Hong Kong Airport Authority plans HK$5 billion in retail bonds to help fund third runway
HK$47 billion, or one third of the project’s total cost, would come from authority’s operating surplus
HK$5 billion worth of retail bonds could be up for grabs next year as the Hong Kong Airport Authority revealed plans for raising HK$141.5 billion to fund construction of its third runway.
The authority emphasised the plan would enable Hongkongers to enjoy the fruits of Hong Kong International Airport’s success and denied it was a ploy to secure a stronger mandate for the controversial project.
While construction for the third runway commenced in August last year, details have yet to be hammered out as to how the bill would be settled as no taxpayer money is now involved.
An HSBC consultancy report released on Tuesday shed more light on the funding plan.
It stated that HK$47 billion – or one third of the project’s total cost – would come from the authority’s operating surplus, while another HK$26 billion would be covered by a surcharge levied on outbound passengers.

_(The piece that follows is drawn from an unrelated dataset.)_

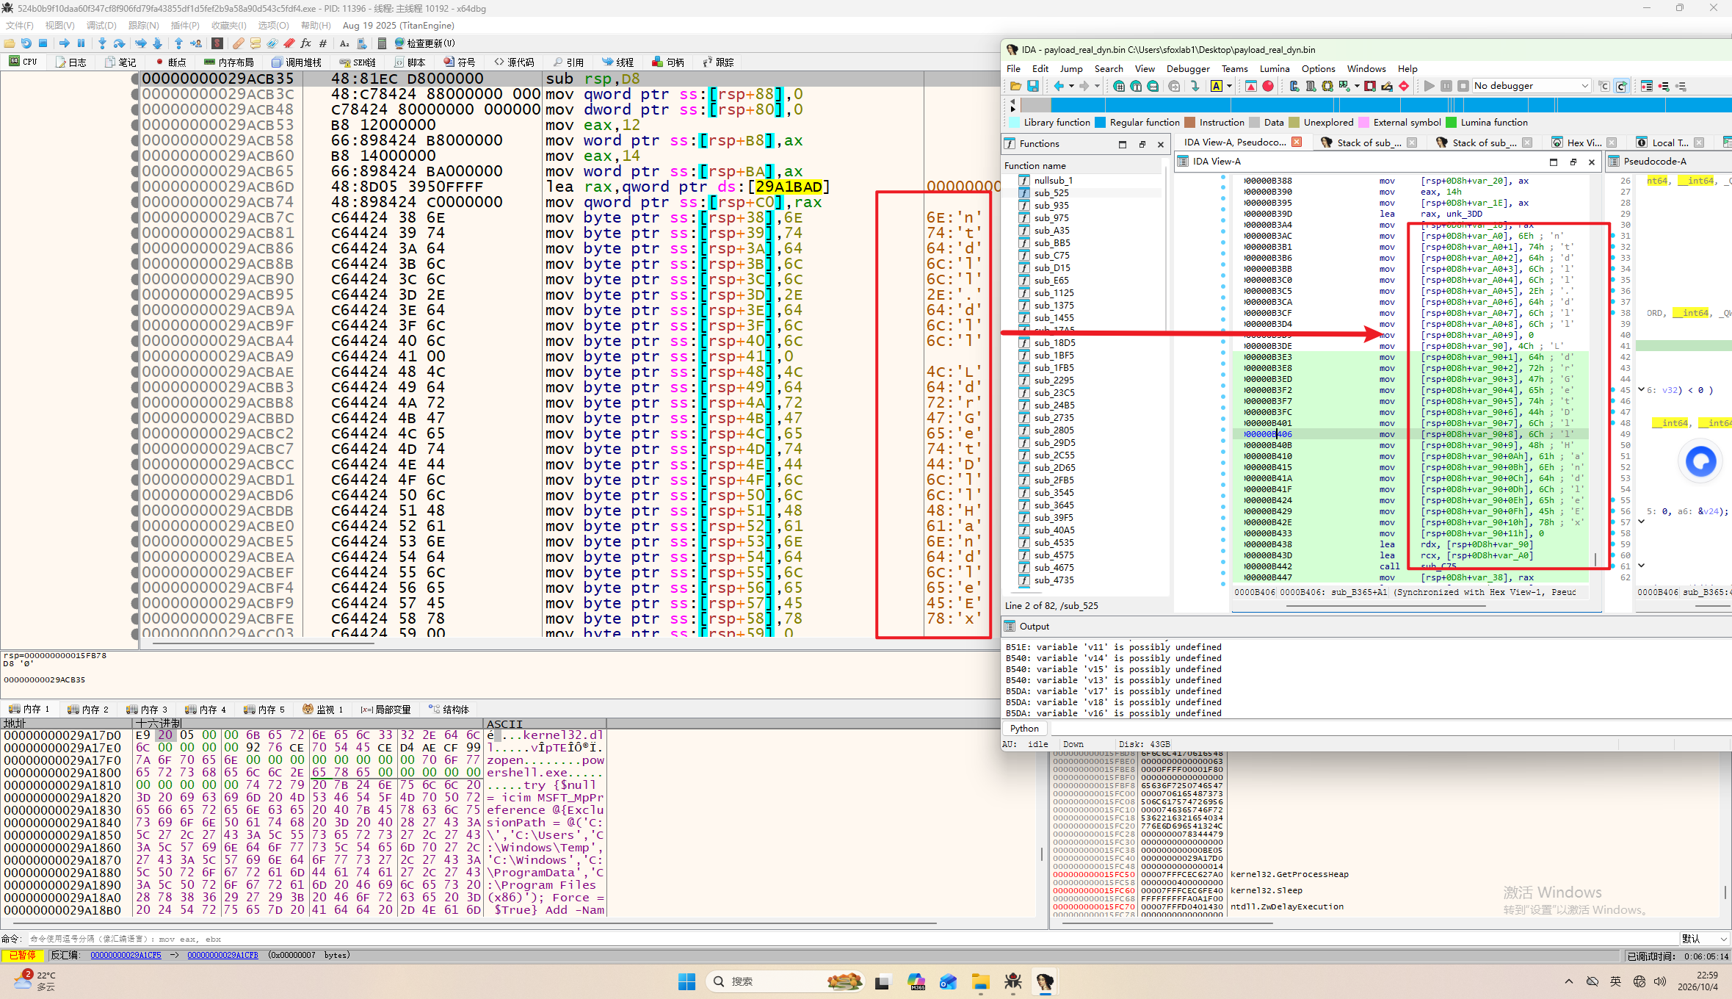
Task: Click the 0000000029A1CF5 address link
Action: click(x=126, y=955)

The levy, ranging from HK$70 to $180 depending on seat class and destination, would remain in place until the loans have been repaid.
The remaining 49 per cent, or HK$69 billion, would be sourced from different financing channels over an eight-year period, the report added.

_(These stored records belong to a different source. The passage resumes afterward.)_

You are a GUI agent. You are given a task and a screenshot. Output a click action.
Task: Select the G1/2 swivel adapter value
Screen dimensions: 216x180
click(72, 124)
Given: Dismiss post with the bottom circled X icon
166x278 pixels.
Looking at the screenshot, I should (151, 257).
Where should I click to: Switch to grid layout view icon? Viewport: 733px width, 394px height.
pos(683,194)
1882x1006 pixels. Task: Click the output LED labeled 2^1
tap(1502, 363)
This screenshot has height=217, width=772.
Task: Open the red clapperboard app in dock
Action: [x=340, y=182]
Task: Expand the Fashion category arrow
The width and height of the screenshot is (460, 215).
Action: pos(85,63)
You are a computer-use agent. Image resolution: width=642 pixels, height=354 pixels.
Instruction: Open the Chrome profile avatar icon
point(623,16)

The channels include commercial bank loans ranging from HK$20 to $30 billion, while institutional bonds of different tenors would raise another HK$30 to $43 billion.
The public could still chip in, as the authority confirmed plans to issue retail bonds worth around HK$5 billion as early as the third quarter of next year.

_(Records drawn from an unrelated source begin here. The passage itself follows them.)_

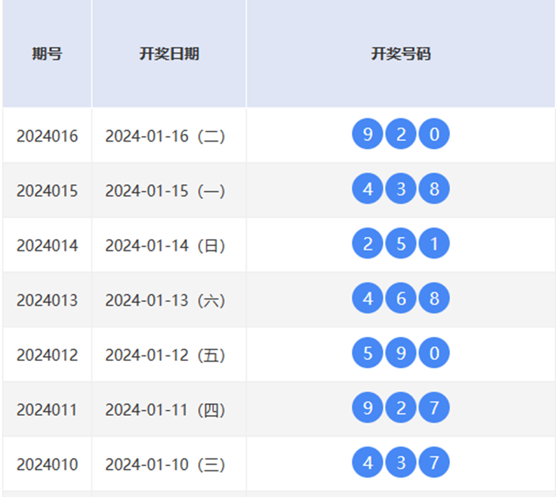Click the date 2024-01-15 (一)
Image resolution: width=556 pixels, height=497 pixels.
165,190
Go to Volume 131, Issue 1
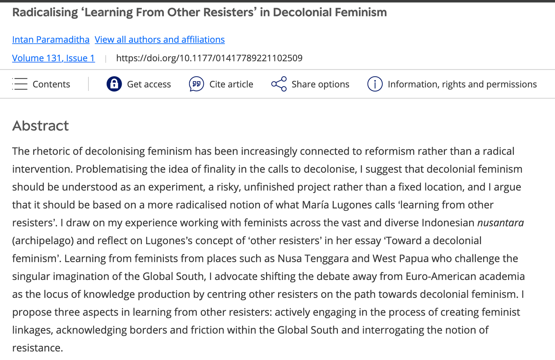This screenshot has width=555, height=360. click(53, 58)
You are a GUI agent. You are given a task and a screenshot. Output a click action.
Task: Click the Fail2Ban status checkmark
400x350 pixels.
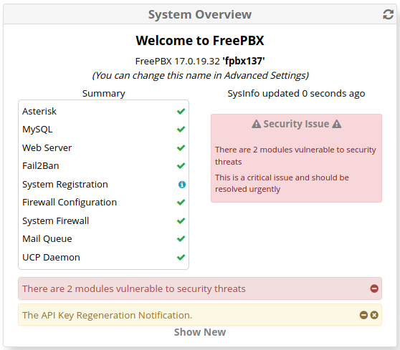coord(181,166)
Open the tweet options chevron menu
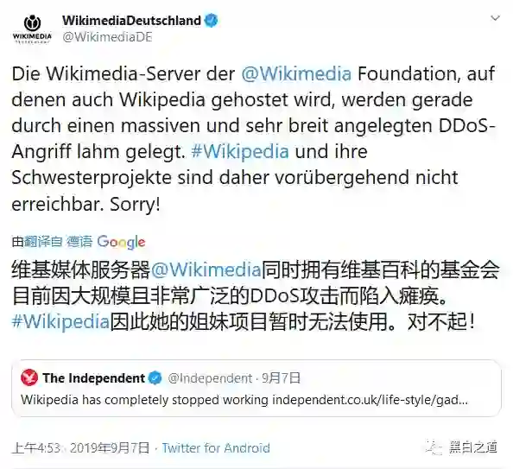513x469 pixels. [x=496, y=18]
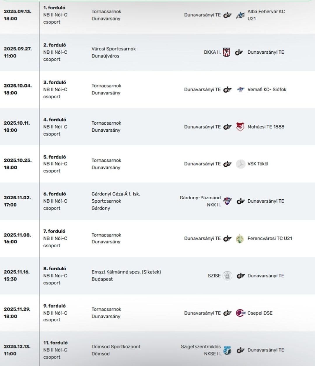The height and width of the screenshot is (366, 315).
Task: Click the SZISE round club emblem
Action: coord(227,276)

Authority CEO Fred Lam Tin-fuk denied the announcement was intended to secure a public mandate for the project, whose claim of increasing airport capacity by 30 million passengers each year has raised doubts.
“Our consultant’s advice was that all financing options should be explored to minimise risk,” Lam said. “We also believe Hongkongers should be able to share in the success of the airport.”
William Lo Chi-chung, the authority’s executive director of finance, expressed confidence that the financing would be raised based on both market capacity and what he described as the body’s sound track record.
Lo said in jest that a bank agent rang him as soon as the report was released, advising “they were ready to provide the loans”.
Asked why the authority did not set aside a larger portion of its surplus to reduce the debt amount, Lo explained the third runway was only one of many projects in the pipeline.
“We also have to replace ageing facilities at the [current] terminal as well as invest in technological upgrades.”
The body expected the debts to be fully repaid by 2030 – six years after the third runway and its facilities are completed – although it could come sooner should the airport take in more surpluses in the future.